Tuesday November 29, 2011

It's a Hard Knock Life - by Joanna While I love watching a good stage musical, I have always been more fascinated by the view behind-the-scenes. From the initial writing and composing to the auditions, rehearsals, staging, set and lighting design, and costuming, a Broadway production involves a lot of people spending a lot of time together for months on end, creating drama well before the curtain rises. Two recent documentaries did a brilliant job of bringing me backstage.

If you were a 9-year-old girl sometime between 1977 and 1983, the odds are good that you wanted to be an orphan. The musical Annie was a huge hit on Broadway, plus there were four touring companies and a film version; that’s a lot of little girls getting paid to sing and dance. The documentary Life After Tomorrow revisits those “orphans” 30 years later to get their firsthand accounts of sudden fame, stage parents, rehearsals, rivalry, and the devastation of puberty when you are a child actor. Those interviewed include some still-famous women (actress Sarah Jessica Parker, MSNBC anchor Dara Brown) and others who have distanced themselves from show business as much as possible. The film ends with some sweet and funny reunions where the now all-grown-up women find that they remember much of their choreography 25 years after their last performances.

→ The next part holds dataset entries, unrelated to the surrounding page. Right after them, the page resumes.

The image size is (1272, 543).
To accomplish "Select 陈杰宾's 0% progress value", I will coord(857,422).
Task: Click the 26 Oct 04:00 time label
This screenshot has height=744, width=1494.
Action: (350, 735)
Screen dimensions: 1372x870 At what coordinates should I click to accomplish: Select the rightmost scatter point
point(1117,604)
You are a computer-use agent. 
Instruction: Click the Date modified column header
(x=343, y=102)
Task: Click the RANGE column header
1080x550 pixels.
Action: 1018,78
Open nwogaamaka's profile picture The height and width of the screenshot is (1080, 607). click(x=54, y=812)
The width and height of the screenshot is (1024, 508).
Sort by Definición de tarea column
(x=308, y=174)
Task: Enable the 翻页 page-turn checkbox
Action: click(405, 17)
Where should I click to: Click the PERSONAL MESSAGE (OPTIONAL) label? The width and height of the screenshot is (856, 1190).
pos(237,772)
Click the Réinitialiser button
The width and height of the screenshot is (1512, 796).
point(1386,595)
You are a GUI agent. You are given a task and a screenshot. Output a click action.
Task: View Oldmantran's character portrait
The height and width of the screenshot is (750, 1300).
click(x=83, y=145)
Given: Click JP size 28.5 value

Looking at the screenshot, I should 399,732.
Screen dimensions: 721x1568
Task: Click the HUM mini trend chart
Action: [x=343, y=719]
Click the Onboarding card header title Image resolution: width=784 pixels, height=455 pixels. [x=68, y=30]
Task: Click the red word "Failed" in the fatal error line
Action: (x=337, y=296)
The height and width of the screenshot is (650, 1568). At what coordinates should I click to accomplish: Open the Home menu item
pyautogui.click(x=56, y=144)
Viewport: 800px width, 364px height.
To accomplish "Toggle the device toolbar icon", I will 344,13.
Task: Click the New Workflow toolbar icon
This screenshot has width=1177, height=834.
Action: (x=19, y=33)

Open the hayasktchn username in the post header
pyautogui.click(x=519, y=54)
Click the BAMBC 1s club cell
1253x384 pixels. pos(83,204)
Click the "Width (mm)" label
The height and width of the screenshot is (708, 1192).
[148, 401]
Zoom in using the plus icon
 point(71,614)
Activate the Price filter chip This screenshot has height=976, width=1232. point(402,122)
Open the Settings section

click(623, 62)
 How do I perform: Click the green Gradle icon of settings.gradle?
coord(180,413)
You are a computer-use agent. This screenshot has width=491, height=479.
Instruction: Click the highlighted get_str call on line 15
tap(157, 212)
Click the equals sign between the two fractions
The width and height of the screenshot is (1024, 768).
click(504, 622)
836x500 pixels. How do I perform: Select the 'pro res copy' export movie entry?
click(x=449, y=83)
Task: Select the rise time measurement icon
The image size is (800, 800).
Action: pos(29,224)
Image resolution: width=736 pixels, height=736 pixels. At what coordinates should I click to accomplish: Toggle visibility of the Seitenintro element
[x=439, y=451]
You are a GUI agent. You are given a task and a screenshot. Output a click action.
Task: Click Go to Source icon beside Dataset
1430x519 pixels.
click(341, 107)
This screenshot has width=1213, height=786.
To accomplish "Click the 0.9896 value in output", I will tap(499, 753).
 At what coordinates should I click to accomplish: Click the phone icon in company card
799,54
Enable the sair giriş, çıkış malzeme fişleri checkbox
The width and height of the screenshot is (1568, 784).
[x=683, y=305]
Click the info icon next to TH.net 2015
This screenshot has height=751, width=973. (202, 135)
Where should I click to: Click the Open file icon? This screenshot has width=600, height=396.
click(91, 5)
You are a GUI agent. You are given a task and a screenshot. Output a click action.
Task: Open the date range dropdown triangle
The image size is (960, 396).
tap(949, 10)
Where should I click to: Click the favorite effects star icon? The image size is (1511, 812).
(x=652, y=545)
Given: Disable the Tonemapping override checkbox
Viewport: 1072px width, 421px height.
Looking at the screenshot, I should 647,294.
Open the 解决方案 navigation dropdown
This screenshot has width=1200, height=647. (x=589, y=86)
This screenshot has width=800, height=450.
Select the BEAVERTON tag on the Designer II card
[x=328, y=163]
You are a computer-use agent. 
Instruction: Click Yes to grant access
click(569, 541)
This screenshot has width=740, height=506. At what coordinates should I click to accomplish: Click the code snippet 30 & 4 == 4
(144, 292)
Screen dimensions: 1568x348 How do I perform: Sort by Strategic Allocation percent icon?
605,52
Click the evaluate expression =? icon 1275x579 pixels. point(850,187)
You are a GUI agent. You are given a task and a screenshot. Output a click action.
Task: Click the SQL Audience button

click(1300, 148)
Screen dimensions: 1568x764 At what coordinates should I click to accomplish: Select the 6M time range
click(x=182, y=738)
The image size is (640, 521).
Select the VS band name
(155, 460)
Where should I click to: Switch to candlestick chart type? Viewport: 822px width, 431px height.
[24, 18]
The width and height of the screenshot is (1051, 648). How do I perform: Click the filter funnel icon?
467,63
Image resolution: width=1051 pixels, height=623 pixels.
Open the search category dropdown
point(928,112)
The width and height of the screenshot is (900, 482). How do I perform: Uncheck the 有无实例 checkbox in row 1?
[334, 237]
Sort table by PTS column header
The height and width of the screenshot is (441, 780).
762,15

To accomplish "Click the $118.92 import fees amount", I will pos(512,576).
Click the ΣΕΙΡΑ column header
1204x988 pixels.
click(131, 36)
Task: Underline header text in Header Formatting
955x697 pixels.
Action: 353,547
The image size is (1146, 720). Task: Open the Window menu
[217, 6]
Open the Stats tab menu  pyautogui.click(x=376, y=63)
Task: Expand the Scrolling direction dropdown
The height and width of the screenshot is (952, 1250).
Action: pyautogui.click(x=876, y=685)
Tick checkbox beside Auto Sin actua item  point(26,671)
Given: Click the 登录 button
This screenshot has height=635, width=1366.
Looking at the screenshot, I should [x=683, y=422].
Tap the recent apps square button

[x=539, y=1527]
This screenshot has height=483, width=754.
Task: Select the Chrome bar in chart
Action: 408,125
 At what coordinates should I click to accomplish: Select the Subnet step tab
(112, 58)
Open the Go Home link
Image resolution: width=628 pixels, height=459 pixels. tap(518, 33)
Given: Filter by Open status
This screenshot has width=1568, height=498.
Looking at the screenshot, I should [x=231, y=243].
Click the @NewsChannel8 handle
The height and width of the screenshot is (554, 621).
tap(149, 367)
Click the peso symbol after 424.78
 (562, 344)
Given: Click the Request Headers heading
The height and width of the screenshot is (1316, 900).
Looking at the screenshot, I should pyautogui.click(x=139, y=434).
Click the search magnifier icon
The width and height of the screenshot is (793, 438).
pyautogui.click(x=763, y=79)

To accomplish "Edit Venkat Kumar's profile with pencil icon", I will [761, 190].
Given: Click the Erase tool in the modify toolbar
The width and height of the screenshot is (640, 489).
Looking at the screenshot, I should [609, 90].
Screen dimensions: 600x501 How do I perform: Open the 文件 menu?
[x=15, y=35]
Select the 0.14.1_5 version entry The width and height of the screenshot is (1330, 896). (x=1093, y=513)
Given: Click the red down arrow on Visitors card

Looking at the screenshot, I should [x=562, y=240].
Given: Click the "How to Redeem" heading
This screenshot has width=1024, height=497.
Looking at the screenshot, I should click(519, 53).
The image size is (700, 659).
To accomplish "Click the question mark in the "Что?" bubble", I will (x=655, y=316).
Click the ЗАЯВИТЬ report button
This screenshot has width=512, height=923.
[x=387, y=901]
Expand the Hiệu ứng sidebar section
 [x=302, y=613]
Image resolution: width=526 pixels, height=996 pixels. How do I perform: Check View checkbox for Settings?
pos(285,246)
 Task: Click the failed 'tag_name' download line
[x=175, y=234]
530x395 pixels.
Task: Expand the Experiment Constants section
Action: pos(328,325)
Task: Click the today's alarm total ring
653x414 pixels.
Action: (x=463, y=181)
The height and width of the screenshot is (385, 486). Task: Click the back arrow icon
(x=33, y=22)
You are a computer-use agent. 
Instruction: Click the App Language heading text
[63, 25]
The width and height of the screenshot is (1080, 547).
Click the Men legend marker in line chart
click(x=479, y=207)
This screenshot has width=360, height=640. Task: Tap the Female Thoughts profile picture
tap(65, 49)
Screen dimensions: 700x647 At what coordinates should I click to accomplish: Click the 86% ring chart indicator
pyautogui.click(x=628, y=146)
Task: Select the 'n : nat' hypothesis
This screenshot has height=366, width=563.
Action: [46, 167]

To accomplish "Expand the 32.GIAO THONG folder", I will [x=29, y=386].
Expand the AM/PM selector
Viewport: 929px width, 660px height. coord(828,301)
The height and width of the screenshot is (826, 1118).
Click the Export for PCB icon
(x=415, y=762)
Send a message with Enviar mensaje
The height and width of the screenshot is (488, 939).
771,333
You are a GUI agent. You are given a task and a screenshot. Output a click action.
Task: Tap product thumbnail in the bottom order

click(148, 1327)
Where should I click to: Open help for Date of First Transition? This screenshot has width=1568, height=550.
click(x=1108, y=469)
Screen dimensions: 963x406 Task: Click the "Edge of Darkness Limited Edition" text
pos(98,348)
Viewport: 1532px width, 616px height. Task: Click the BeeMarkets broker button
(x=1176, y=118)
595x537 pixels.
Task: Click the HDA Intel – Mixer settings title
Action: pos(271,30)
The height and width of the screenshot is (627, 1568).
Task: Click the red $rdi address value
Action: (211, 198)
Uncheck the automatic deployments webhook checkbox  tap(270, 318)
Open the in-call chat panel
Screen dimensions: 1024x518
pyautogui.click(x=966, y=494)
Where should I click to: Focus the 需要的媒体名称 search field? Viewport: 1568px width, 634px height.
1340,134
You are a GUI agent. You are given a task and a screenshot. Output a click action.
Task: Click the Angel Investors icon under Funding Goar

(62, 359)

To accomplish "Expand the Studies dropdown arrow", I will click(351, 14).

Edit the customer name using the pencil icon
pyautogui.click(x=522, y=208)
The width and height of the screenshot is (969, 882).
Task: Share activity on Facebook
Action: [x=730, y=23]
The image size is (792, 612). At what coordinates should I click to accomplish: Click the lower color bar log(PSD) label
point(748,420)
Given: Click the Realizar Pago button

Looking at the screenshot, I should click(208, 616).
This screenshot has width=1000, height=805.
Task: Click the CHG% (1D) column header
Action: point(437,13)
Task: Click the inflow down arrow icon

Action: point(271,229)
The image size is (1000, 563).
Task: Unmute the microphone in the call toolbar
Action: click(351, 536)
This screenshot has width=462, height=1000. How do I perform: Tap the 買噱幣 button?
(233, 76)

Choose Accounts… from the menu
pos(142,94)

Every Little Step  is a documentary about the auditions for the 2006 Broadway revival of A Chorus Line, the celebrated musical about auditioning for a Broadway musical. (Meta, anyone?) We get to know some of the young men and women moving through the increasingly difficult process; interspersed with their stories are interviews with, and footage of some of the original participants in the workshops that led to the writing of the play. Like the play itself, this film is heart-wrenching, suspenseful, and hysterical.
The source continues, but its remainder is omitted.